Where does the 7,500 come from?

# apachectl -V
Server version: Apache/2.4.33 (FreeBSD)
Server built: unknown
Server's Module Magic Number: 20120211:76
Server loaded: APR 1.6.3, APR-UTIL 1.6.1
Compiled using: APR 1.6.3, APR-UTIL 1.6.1
Architecture: 64-bit
Server MPM: event
threaded: yes (fixed thread count)
forked: yes (variable process count)
Server compiled with....
-D APR_HAS_SENDFILE
-D APR_HAS_MMAP
-D APR_HAVE_IPV6 (IPv4-mapped addresses disabled)
-D APR_USE_FLOCK_SERIALIZE
-D APR_USE_PTHREAD_SERIALIZE
-D SINGLE_LISTEN_UNSERIALIZED_ACCEPT
-D APR_HAS_OTHER_CHILD
-D AP_HAVE_RELIABLE_PIPED_LOGS
-D DYNAMIC_MODULE_LIMIT=256
-D HTTPD_ROOT="/usr/local"
-D SUEXEC_BIN="/usr/local/bin/suexec"
-D DEFAULT_PIDLOG="/var/run/httpd.pid"
-D DEFAULT_SCOREBOARD="/var/run/apache_runtime_status"
-D DEFAULT_ERRORLOG="/var/log/httpd-error.log"
-D AP_TYPES_CONFIG_FILE="etc/apache24/mime.types"
-D SERVER_CONFIG_FILE="etc/apache24/httpd.conf"

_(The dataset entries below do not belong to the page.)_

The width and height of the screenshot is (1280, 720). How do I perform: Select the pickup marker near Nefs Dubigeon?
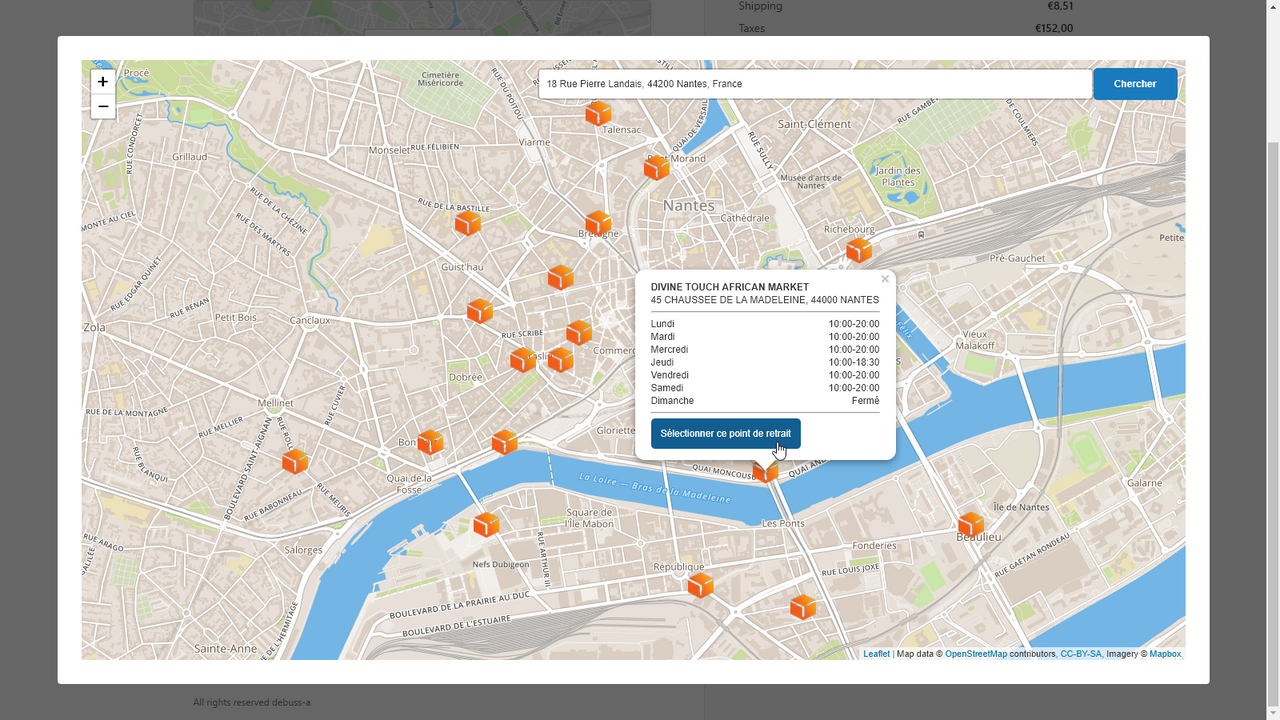click(486, 524)
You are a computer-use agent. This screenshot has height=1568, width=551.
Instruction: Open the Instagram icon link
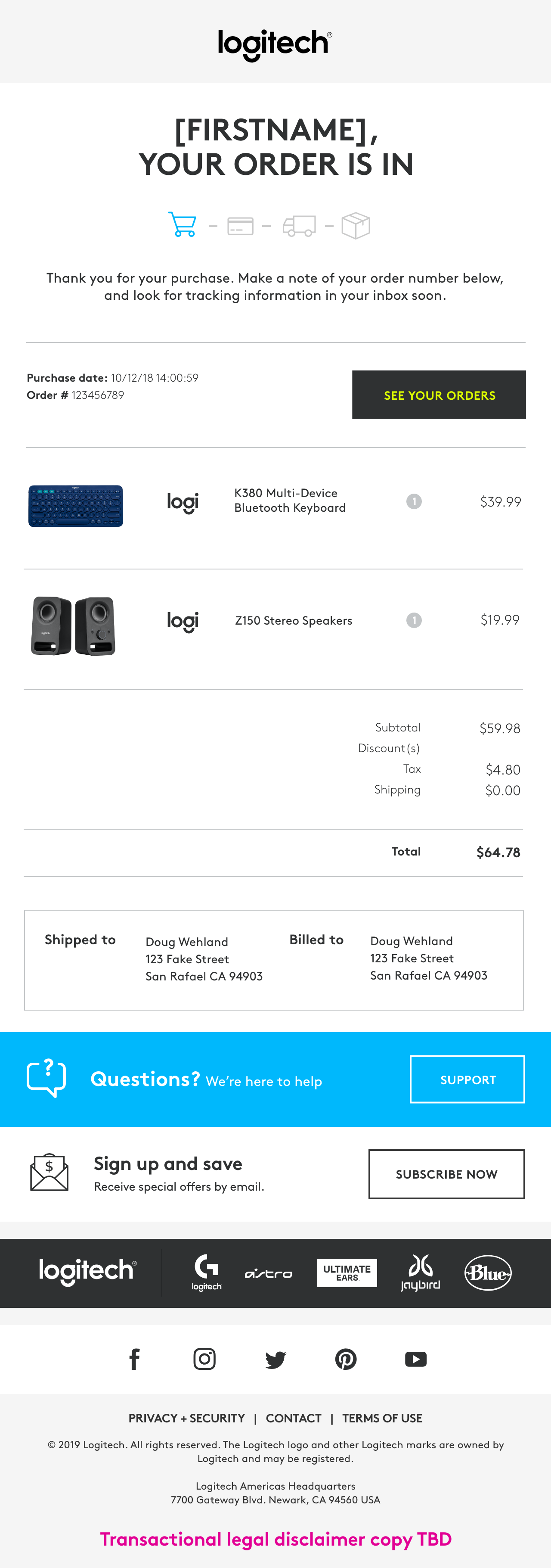(204, 1359)
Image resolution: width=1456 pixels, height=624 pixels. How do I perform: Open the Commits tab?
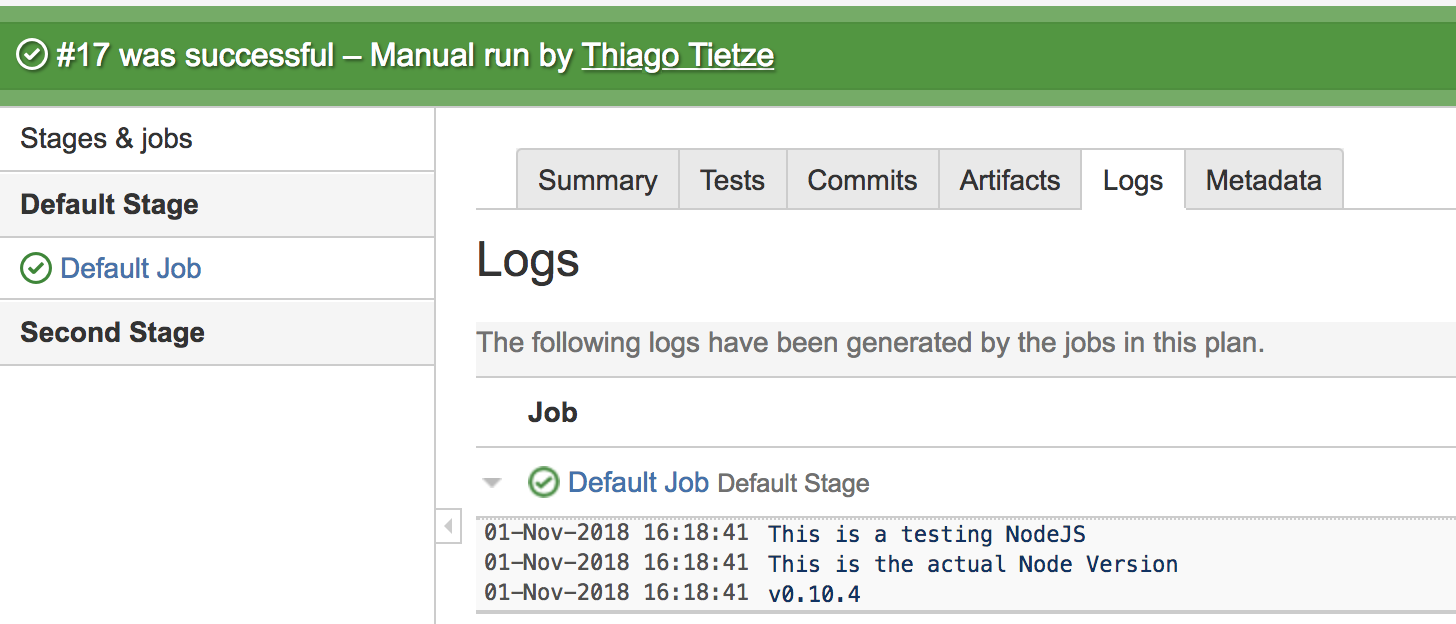point(863,180)
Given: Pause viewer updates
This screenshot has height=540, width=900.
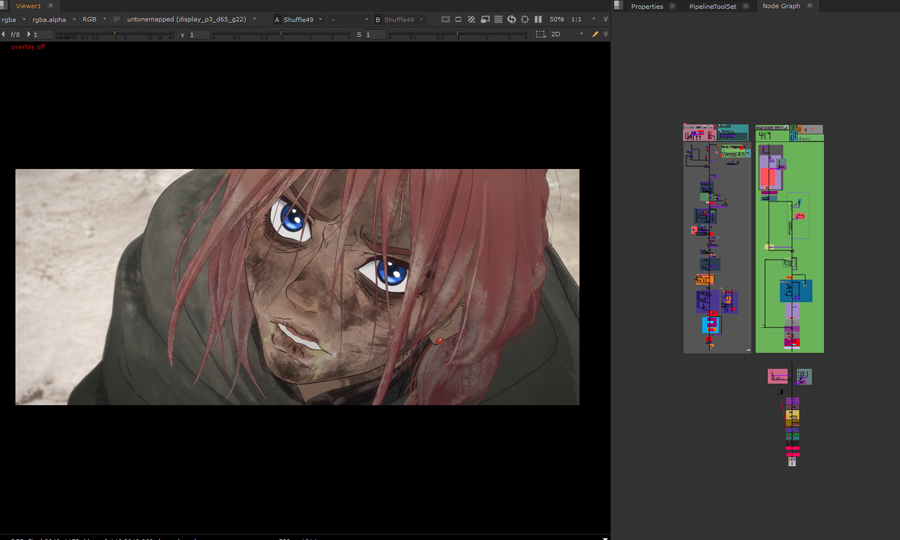Looking at the screenshot, I should point(538,19).
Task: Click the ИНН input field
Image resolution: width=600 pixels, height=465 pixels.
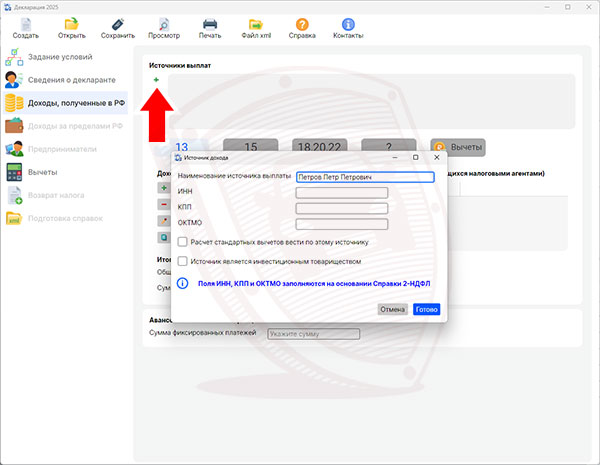Action: tap(341, 192)
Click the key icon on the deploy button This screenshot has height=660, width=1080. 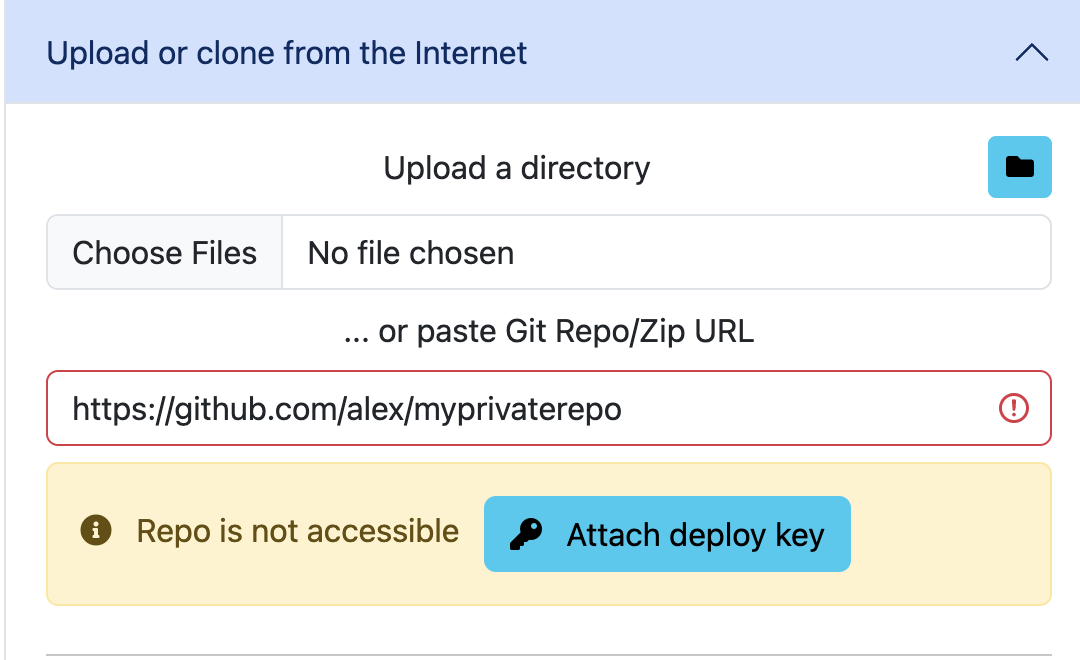(525, 535)
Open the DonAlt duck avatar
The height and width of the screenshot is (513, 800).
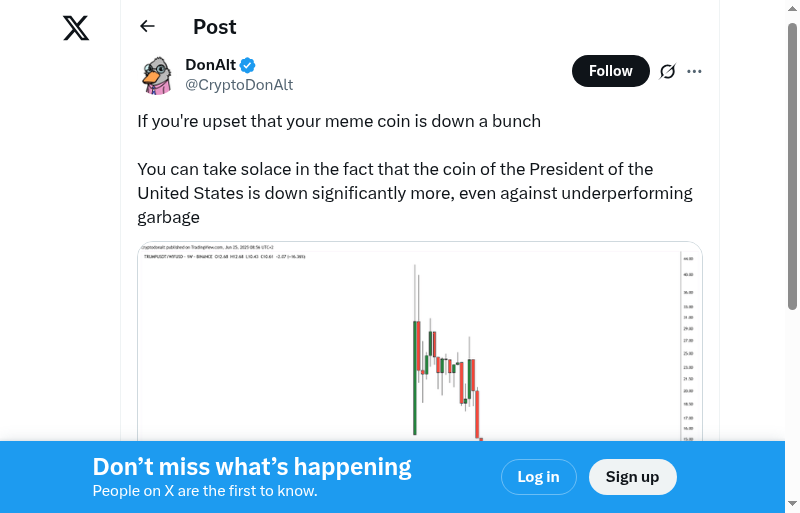coord(157,75)
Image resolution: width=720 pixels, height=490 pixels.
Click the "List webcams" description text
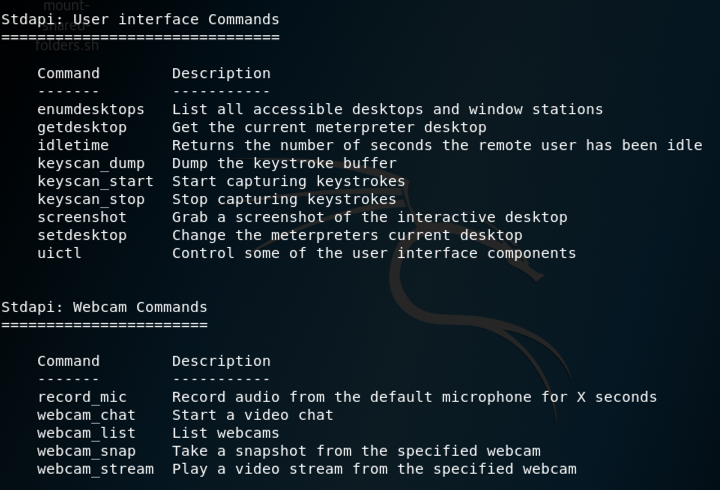pyautogui.click(x=226, y=433)
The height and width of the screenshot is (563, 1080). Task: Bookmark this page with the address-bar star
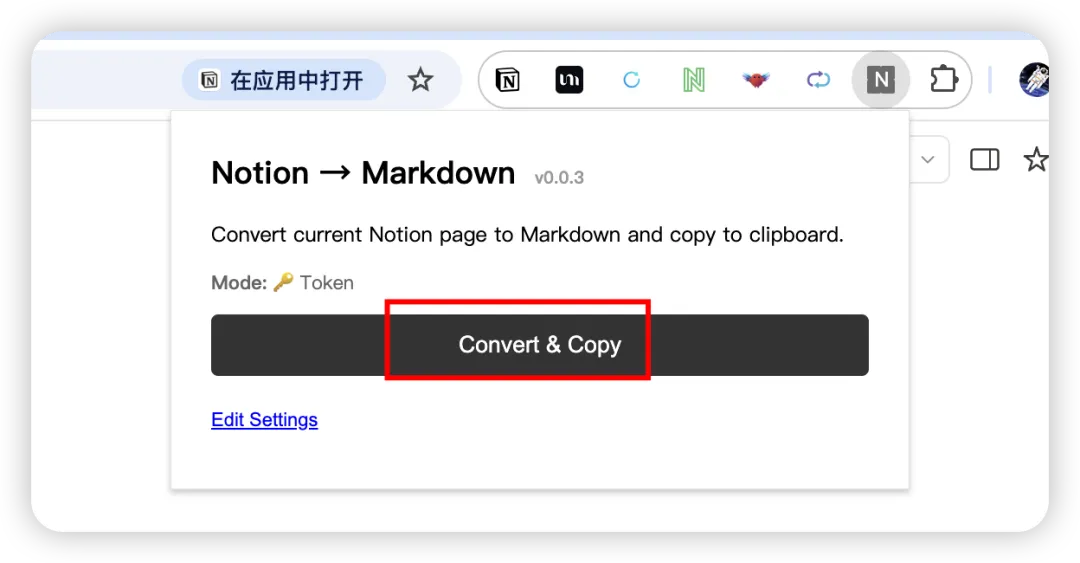pyautogui.click(x=420, y=80)
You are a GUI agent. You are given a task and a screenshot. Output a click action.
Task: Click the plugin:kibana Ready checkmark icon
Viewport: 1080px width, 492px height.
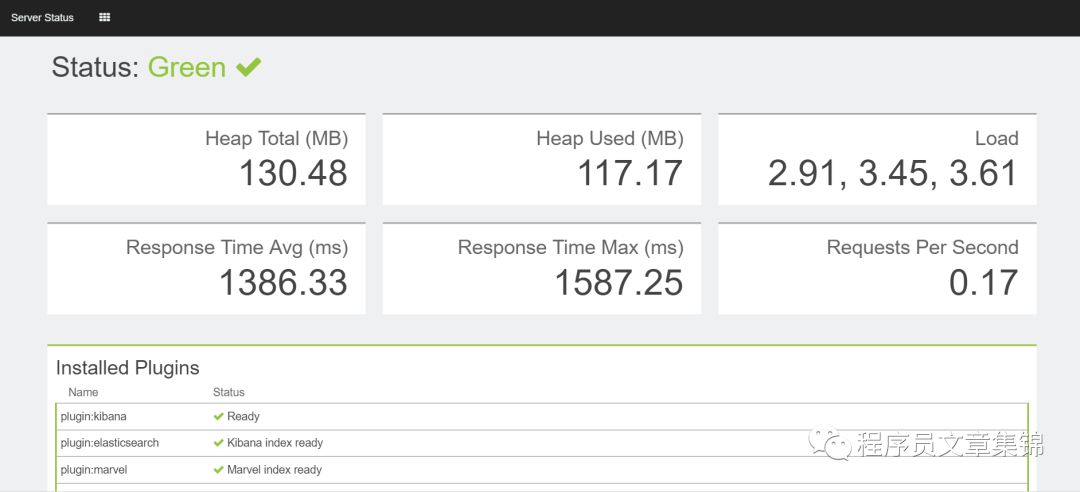(x=218, y=416)
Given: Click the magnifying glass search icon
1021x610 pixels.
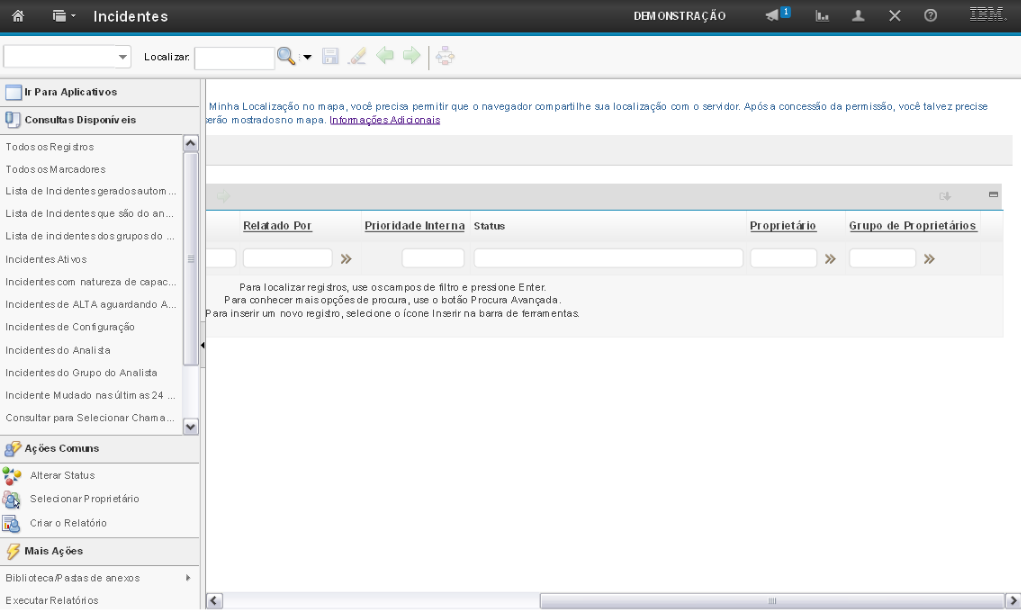Looking at the screenshot, I should pyautogui.click(x=286, y=58).
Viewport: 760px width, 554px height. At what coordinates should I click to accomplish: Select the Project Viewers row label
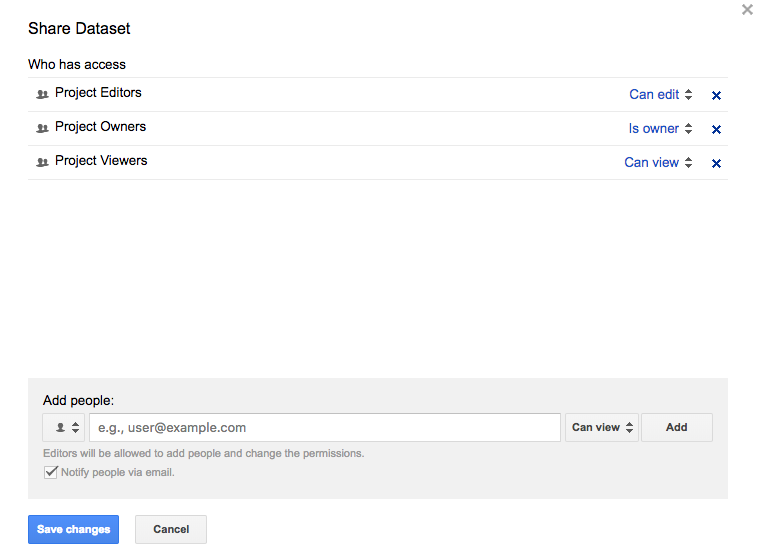[101, 161]
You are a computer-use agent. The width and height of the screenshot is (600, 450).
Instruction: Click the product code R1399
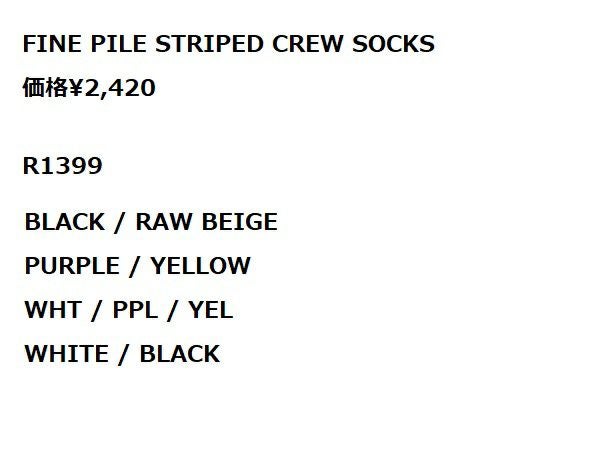62,166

I didn’t file mpm_info either with Google or in the httpd.conf.
 
MaxRequestWorkers is the number of the max simultaneously connections that will been processed, other connections above that number will be put in the queue even if you server has free workers they won't be processed.
The numbers are from https://httpd.apache.org/docs/2.4/mod/event.html

max_connections = (ThreadsPerChild + (AsyncRequestWorkerFactor * idle_workers)) * ServerLimit
max_connections = (AsyncRequestWorkerFactor + 1) * MaxRequestWorkers

mod_info and mod_status will give you better overview of the number of the workers.
 
MaxRequestWorkers is the number of the max simultaneously connections that will been processed, other connections above that number will be put in the queue even if you server has free workers they won't be processed.
The numbers are from https://httpd.apache.org/docs/2.4/mod/event.html

max_connections = (ThreadsPerChild + (AsyncRequestWorkerFactor * idle_workers)) * ServerLimit
max_connections = (AsyncRequestWorkerFactor + 1) * MaxRequestWorkers

mod_info and mod_status will give you better overview of the number of the workers.

Yes, this is it. I still didn't have time to read the page, but now I know what to look for, and it’s the right place. Thank you.